[What you need to do] Taking the lines below one at a time, count those with the string "computer" and give the result alone.

Records contained in a dataset:
____
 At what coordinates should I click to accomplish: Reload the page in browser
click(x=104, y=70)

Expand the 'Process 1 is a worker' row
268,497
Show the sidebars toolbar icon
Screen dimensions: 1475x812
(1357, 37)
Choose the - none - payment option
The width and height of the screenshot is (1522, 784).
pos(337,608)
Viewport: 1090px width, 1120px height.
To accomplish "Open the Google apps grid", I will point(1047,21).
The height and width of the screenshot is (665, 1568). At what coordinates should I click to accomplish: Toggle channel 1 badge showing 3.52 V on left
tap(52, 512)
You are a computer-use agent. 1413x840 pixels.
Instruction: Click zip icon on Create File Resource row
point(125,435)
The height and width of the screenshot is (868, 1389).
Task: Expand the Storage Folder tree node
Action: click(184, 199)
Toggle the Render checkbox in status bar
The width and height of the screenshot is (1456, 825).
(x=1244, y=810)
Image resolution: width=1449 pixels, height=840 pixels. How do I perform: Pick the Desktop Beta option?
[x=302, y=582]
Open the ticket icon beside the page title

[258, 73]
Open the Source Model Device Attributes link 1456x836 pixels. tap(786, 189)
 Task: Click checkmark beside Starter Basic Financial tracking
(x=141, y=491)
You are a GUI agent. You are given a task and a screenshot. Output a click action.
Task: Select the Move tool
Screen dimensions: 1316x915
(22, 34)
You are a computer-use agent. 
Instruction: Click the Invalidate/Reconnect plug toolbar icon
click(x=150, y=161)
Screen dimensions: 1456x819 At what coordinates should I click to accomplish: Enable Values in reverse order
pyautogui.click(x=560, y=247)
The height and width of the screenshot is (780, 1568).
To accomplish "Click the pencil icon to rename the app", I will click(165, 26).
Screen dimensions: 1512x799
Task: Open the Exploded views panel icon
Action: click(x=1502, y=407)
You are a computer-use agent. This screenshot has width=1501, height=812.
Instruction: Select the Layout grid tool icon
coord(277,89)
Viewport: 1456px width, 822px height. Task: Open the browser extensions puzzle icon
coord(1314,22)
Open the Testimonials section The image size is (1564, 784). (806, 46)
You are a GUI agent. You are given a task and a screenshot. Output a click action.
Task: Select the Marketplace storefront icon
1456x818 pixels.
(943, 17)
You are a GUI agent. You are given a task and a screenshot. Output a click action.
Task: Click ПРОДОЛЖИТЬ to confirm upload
____
[Your solution] 3